Sus labios formaron la palabra, que podía ser de súplica o de exhortación; Tarod no lo sabía ni le importaba. Dio un paso hacia ella, y ella abrió mucho los ojos.
—Keridil... —Se tambaleó hacia atrás, agitando una mano, buscando a tientas al Sumo Iniciado—. Ayúdame, Keridil...
Sus dedos encontraron el hombro de él, y Tarod vio que Keridil retrocedía bruscamente al sentir su contacto.
—¡Keridil! —chilló Sashka, y una espumilla salpicó sus labios— Detenle... , ¡tienes que detenerle! Ayúdame, ¡maldito seas!, ¡haz algo!

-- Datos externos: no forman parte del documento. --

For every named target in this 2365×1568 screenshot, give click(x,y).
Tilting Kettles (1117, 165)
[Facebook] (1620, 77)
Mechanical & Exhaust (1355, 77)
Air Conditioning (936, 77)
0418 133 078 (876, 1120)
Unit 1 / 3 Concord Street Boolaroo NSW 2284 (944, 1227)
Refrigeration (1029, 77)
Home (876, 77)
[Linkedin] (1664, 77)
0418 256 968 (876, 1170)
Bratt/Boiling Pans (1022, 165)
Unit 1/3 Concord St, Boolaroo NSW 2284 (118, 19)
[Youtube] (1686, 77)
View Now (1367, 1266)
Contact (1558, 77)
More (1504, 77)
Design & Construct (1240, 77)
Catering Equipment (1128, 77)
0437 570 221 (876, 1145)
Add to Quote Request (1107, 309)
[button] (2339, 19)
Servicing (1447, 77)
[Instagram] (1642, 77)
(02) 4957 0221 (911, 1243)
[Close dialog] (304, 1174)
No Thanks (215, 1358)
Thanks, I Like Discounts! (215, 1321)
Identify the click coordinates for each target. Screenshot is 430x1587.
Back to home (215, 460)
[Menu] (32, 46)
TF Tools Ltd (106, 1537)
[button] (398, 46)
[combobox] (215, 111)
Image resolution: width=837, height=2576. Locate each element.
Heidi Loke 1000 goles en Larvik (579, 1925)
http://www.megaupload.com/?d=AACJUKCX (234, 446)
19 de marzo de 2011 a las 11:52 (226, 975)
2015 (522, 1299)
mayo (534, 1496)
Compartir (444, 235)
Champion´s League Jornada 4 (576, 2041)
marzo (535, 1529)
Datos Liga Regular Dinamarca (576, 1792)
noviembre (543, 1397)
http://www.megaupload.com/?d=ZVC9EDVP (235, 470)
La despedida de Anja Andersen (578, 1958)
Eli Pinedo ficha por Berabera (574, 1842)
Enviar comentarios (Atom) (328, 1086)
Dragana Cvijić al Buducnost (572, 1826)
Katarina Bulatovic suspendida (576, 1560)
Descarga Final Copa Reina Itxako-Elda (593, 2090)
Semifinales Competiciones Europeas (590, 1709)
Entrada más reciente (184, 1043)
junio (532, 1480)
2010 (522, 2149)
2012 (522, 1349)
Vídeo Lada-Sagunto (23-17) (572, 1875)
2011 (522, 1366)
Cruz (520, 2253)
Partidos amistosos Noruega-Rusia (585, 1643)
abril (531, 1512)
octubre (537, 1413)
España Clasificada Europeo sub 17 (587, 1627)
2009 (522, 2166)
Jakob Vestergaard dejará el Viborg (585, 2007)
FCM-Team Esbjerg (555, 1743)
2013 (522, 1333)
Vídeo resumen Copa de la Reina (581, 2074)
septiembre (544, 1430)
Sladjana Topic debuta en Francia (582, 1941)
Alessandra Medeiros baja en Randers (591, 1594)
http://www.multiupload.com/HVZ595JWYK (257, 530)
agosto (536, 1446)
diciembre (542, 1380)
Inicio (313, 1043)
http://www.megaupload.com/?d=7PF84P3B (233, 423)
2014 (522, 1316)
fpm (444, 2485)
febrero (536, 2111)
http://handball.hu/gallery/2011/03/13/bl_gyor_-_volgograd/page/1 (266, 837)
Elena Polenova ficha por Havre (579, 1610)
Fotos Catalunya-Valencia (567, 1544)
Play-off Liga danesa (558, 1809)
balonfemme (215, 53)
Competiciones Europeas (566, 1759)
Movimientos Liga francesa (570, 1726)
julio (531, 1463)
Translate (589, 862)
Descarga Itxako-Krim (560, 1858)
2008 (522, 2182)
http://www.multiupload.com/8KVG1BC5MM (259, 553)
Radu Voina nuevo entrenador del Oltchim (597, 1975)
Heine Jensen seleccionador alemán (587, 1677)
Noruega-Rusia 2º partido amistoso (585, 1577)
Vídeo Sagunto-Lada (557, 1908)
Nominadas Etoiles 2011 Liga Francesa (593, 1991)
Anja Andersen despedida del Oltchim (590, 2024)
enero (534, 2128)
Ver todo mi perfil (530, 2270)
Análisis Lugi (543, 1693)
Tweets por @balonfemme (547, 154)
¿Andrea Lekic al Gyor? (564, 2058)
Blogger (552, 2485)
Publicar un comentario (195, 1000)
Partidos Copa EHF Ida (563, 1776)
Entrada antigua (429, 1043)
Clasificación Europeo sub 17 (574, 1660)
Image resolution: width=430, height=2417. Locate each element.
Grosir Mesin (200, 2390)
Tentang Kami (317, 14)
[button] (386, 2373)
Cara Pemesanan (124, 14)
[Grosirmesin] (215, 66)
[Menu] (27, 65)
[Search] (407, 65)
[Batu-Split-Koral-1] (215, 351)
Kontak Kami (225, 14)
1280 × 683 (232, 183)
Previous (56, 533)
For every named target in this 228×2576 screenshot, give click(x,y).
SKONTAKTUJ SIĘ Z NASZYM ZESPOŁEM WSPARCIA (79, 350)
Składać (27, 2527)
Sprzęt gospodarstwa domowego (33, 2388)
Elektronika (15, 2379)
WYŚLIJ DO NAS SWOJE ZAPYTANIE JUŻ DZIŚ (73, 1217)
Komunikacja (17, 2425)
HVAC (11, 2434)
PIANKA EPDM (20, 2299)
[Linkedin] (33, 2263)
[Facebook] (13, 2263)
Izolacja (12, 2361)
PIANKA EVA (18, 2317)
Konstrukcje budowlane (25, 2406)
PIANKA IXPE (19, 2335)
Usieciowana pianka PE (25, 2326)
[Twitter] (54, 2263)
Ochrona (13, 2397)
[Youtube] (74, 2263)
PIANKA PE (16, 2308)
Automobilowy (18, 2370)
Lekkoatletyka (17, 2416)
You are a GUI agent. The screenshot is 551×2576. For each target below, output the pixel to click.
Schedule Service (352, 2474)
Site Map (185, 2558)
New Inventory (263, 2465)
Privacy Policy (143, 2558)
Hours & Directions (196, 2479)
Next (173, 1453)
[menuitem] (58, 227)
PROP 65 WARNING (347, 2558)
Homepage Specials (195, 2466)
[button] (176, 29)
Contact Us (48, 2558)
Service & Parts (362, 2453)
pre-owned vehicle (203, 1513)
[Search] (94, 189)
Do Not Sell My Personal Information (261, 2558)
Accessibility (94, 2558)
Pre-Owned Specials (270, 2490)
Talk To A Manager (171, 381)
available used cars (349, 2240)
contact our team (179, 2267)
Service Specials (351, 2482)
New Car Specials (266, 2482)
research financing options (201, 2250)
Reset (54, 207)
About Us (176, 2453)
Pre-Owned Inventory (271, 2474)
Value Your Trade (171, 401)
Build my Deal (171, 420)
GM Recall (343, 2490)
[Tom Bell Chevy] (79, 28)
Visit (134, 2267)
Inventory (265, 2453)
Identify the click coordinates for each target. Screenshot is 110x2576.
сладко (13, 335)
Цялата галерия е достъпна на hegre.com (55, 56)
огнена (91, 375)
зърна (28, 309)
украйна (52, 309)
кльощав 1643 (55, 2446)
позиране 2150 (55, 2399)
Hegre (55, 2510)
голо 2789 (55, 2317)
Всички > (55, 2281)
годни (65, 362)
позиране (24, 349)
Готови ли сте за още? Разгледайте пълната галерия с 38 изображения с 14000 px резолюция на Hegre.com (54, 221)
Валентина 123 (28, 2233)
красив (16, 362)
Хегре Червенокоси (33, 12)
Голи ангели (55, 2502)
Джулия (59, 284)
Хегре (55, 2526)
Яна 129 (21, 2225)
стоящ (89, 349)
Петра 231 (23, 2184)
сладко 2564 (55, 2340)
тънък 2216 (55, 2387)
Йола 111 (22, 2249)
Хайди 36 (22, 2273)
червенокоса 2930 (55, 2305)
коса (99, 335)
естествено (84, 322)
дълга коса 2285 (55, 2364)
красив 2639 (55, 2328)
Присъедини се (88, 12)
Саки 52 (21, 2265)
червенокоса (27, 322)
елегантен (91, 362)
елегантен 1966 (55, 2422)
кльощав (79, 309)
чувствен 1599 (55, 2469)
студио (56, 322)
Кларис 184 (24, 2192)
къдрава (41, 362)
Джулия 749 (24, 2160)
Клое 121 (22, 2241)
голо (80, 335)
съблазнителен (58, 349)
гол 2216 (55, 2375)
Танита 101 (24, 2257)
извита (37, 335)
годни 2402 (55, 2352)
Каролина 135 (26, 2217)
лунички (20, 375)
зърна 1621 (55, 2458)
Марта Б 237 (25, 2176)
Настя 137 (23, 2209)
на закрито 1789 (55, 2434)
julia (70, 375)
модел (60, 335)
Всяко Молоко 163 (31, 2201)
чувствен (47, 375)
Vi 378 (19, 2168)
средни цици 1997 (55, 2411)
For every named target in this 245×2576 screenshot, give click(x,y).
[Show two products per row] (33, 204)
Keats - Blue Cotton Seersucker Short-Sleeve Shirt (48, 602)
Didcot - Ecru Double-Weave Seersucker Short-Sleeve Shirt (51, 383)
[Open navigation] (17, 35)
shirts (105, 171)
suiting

Keridil la miró fijamente con ojos totalmente desprovistos de expresión. Ella jadeaba ahora, incoherente, aterrorizada; pero él no hizo el menor movimiento para ayudarla. En vez de eso sacudió la cabeza, incapaz de comunicar lo que sentía. Después, con un estremecimiento que sacudió todo su cuerpo, se apartó de ella y se volvió.
—Keridil...
Esta vez, la voz de Sashka fue poco más que un murmullo; estaba demasiado petrificada para moverse. Tarod empezó a levantar la mano izquierda, lenta, firmemente, formando un símbolo con los dedos, y con este ademán resurgió el poder que había aplastado a dioses, acrecentado por una aversión que trascendía toda limitación humana. Acabó de levantar la mano. Estiró el brazo, pronunció una sola palabra en una lengua jamás usada por el hombre.
Sashka empezó a gemir. Gimió mientras su espléndida cabellera rojiza se encogía como consumida por llamas invisibles y caía en mechones de su cráneo. Levantó las manos y se agarró la cabeza. Tarod esbozó una sonrisa salvaje de placer, y la piel y la carne de las manos de ella perdieron su forma y empezaron a fundirse hasta las muñecas dejando en su lugar unos huesos desnudos y blancos. Se tocó la cara y gritó, y el grito no fue ya de desafío, sino de puro pánico animal. Tarod murmuró otra palabra y la cara de Sashka empezó a desintegrarse, desprendiéndose las capas de piel y dejando al descubierto la carne viva y carmesí, y tendones y músculos y venas quedaron expuestos a la espantada mirada de los reunidos. Alguien sintió náuseas y vomitó; Tarod sonrió. Al caer la joven de rodillas, se apoderó de su mente, la estrujó, extrajo de sus convulsas fibras todo el conocimiento de lo que les ocurría a la belleza y al poder que había esgrimido como arma durante tanto tiempo. Sintió el odio que le profesaba ella, su deseo de él, retorciéndose bajo su control; los convirtió en miedo rastrero y dejó que su conciencia la agitase hasta que supo que la angustia y el terror habían devorado los últimos vestigios de su cordura y nada podía sacar ya de su concha vacía.